Hercule Florence et l’invention de la photographie.

En partenariat avec la SFP, la Fondation Calouste Gulbenkian (Paris) organisait le 3 juillet dernier une conférence de présentation du livre de Boris Kossoy « Hercule Florence, La découverte isolée de la photographie au Brésil » paru en 2016 aux éditions l’Harmattan.

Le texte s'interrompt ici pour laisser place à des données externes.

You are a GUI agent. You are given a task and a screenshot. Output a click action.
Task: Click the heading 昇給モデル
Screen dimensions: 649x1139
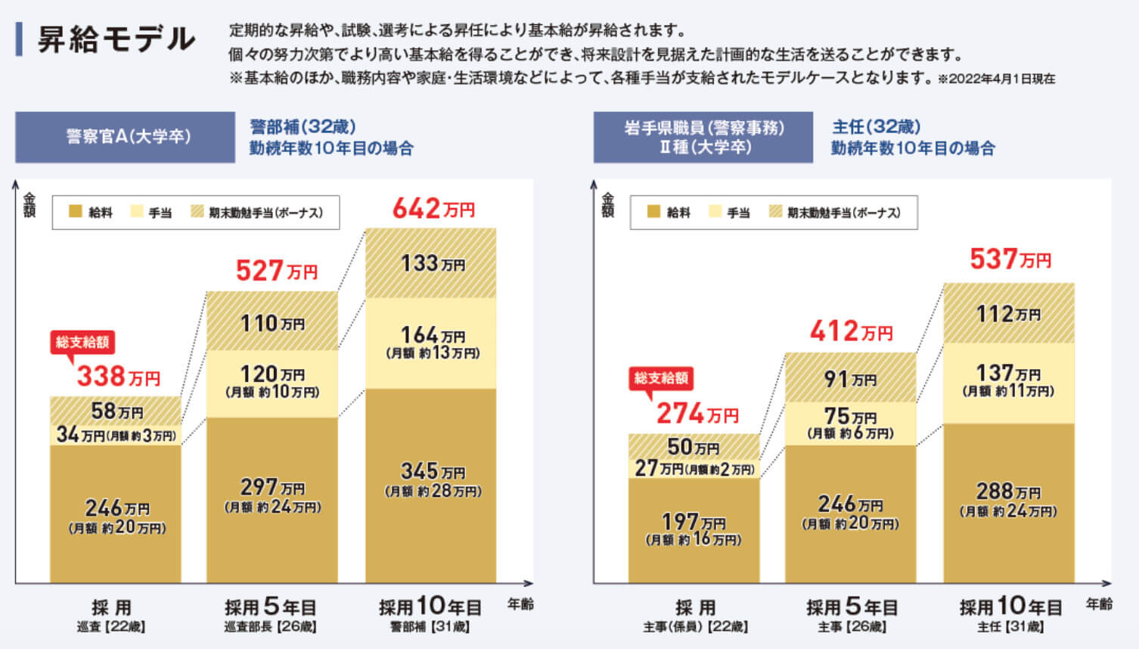pyautogui.click(x=116, y=39)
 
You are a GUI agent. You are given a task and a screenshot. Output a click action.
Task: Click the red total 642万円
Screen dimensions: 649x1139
pyautogui.click(x=433, y=208)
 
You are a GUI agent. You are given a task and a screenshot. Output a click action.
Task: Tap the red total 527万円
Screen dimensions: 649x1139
pyautogui.click(x=276, y=270)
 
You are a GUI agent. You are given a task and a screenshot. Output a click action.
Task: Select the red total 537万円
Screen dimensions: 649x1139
pyautogui.click(x=1010, y=259)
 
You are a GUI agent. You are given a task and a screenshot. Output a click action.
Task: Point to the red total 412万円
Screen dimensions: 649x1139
pyautogui.click(x=851, y=331)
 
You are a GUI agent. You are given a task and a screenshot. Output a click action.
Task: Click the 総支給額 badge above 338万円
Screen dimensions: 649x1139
pyautogui.click(x=82, y=342)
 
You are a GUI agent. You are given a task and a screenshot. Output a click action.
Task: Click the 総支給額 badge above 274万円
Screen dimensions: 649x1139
pyautogui.click(x=661, y=378)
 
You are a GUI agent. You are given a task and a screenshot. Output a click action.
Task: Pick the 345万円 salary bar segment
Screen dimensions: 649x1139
pyautogui.click(x=431, y=484)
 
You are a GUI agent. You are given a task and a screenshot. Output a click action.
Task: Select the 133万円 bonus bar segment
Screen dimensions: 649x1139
pyautogui.click(x=431, y=262)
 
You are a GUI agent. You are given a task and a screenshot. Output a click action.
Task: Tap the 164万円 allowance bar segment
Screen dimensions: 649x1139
pyautogui.click(x=431, y=343)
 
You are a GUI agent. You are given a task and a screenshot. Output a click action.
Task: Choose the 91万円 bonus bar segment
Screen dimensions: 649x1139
pyautogui.click(x=850, y=377)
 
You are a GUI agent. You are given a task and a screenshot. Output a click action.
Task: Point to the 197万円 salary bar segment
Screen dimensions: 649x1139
pyautogui.click(x=694, y=529)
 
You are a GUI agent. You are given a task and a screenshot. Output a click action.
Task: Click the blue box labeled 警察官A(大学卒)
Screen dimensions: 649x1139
pyautogui.click(x=126, y=137)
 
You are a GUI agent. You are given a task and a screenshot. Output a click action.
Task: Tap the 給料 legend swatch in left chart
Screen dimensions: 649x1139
pyautogui.click(x=75, y=212)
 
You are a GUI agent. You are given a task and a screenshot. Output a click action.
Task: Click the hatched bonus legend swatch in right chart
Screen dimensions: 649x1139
pyautogui.click(x=775, y=212)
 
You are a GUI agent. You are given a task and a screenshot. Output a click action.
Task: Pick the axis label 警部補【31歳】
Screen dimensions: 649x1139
pyautogui.click(x=430, y=627)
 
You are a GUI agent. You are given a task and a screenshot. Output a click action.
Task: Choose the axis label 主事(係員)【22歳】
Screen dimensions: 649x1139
pyautogui.click(x=695, y=627)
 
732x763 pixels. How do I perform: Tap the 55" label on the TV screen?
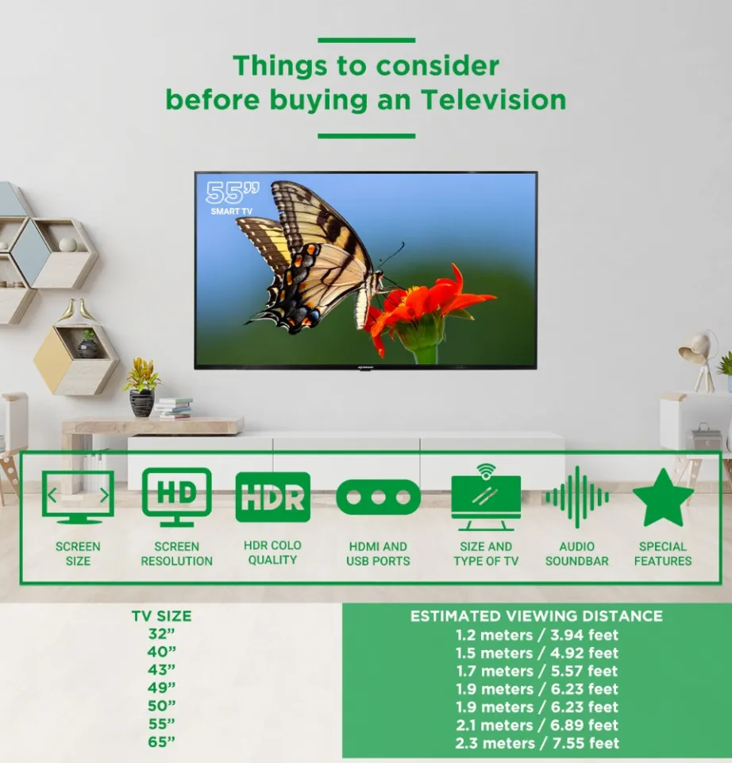click(222, 193)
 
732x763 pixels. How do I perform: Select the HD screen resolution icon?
click(176, 497)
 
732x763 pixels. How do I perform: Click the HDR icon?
click(272, 498)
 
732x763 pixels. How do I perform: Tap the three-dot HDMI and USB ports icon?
click(378, 498)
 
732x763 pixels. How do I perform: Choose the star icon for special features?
click(662, 498)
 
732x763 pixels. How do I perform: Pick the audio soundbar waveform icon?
click(577, 498)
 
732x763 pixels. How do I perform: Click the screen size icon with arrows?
click(78, 498)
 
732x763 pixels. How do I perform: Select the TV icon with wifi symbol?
click(486, 498)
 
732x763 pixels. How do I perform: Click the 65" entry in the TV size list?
click(161, 742)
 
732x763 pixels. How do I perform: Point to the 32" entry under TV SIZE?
click(161, 634)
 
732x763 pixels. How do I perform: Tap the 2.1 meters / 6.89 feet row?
click(537, 725)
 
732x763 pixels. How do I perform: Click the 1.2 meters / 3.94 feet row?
click(537, 635)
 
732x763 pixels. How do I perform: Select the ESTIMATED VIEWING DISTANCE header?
click(537, 616)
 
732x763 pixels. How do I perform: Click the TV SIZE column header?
click(161, 616)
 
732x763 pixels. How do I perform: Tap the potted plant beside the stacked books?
click(141, 385)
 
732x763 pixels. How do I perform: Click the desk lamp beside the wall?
click(698, 358)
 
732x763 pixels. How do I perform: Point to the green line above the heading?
click(366, 40)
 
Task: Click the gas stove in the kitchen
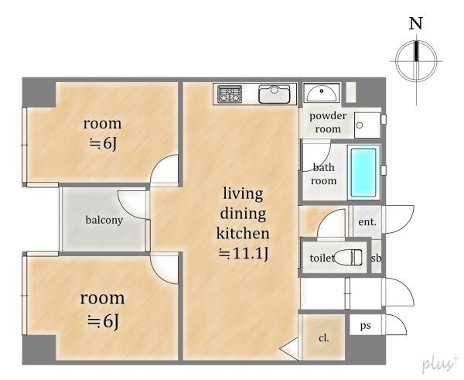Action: tap(230, 94)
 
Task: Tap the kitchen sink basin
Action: tap(275, 94)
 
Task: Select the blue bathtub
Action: tap(363, 172)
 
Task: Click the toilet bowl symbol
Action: tap(348, 258)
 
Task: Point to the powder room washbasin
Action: tap(322, 94)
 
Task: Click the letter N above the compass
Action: tap(416, 23)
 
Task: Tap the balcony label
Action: tap(104, 220)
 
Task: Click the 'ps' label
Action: tap(366, 326)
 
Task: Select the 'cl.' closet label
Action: tap(324, 338)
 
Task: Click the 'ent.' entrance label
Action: tap(367, 221)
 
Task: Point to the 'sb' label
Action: tap(376, 258)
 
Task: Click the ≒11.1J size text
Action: tap(244, 254)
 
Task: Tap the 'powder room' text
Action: tap(328, 122)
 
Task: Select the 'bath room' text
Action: tap(324, 174)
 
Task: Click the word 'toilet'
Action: tap(322, 258)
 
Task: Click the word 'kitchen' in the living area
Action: tap(243, 233)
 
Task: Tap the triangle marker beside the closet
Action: tap(289, 348)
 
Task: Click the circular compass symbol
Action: tap(417, 61)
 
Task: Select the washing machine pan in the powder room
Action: tap(367, 125)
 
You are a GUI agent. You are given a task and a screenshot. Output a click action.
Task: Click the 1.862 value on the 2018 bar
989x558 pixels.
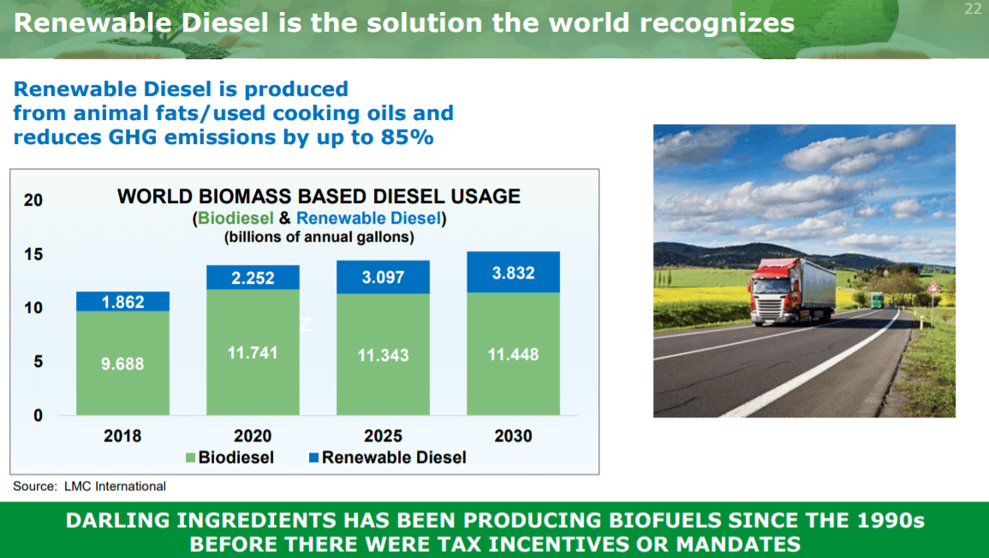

En compagnie de P-L Roubert historien de la photographie et professeur, Président de la Société Française de Photographie et d’André Gunthert historien de la photographie et maître de conférence à l’École des hautes études en sciences sociales (EHESS), Boris Kossoy architecte de formation, professeur titulaire à l’École de Communication et d’Arts de l’Université de São Paulo, également photographe et historien de la photographie, s’est exprimé en français au public présent sur les circonstances qui l’ont amené à s’intéresser à Hercule Florence et le contexte au Brésil lorsque celui-ci y inventa la photographie.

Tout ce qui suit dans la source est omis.